TITLE XII-TECHNICAL AMENDMENT

SEC. 1201. The second paragraph under the subheading "For Executive Office" of section 1 of the Act approved July 1, 1902, entitled "An Act making appropriations to provide for the expenses of the government of the District of Columbia for the fiscal year ending June thirtieth, nineteen hundred and three, and for other purposes" (32 Stat. 591; D.C. Code, sec. 22-702), is amended (a) by striking out "Commissioners" and inserting in lieu thereof "Commissioner" and (b) by striking out "them" and inserting in lieu thereof "him".

Mr. WATT. Because of the length of the bill, I will make my comments very brief on each of the titles. Representatives of those agencies affected by this legislation are with me today and available to answer any questions you may have.

Title I of S. 2209 prohibits the unauthorized use and possession of credit cards in the District. Under current law, the illegal use or possession of credit cards can only be prosecuted under statutes relating to forgery, false pretenses, larceny, robbery, or receiving stolen goods. The provisions of this bill are designed specifically to reach the rapidly expanding criminal use of credit cards, including the sale of stolen cards, a practice affecting consumers and businessmen alike. Fortynine States already have enacted similar legislation, and I believe stricter requirements are necessary in the District in order to deter the illegal use of credit cards.

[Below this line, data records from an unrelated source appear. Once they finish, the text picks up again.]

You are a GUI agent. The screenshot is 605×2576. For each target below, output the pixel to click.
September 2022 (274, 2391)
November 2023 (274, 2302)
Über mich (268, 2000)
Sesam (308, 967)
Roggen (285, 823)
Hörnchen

Title II of the bill is concerned with the District's dealers in secondhand property. Existing law authorizes the District to license businesses which buy or sell second-hand personal property and such businesses must furnish the Police Department with daily reports on items which they obtain.

Because of these reporting requirements, large quantities of stolen property are recovered each year. Current law, unfortunately, does not cover those businesses, numbering approximately 25 to 30, which obtain possession of second-hand personal property as partial payment for the sale of new or rebuilt personal property.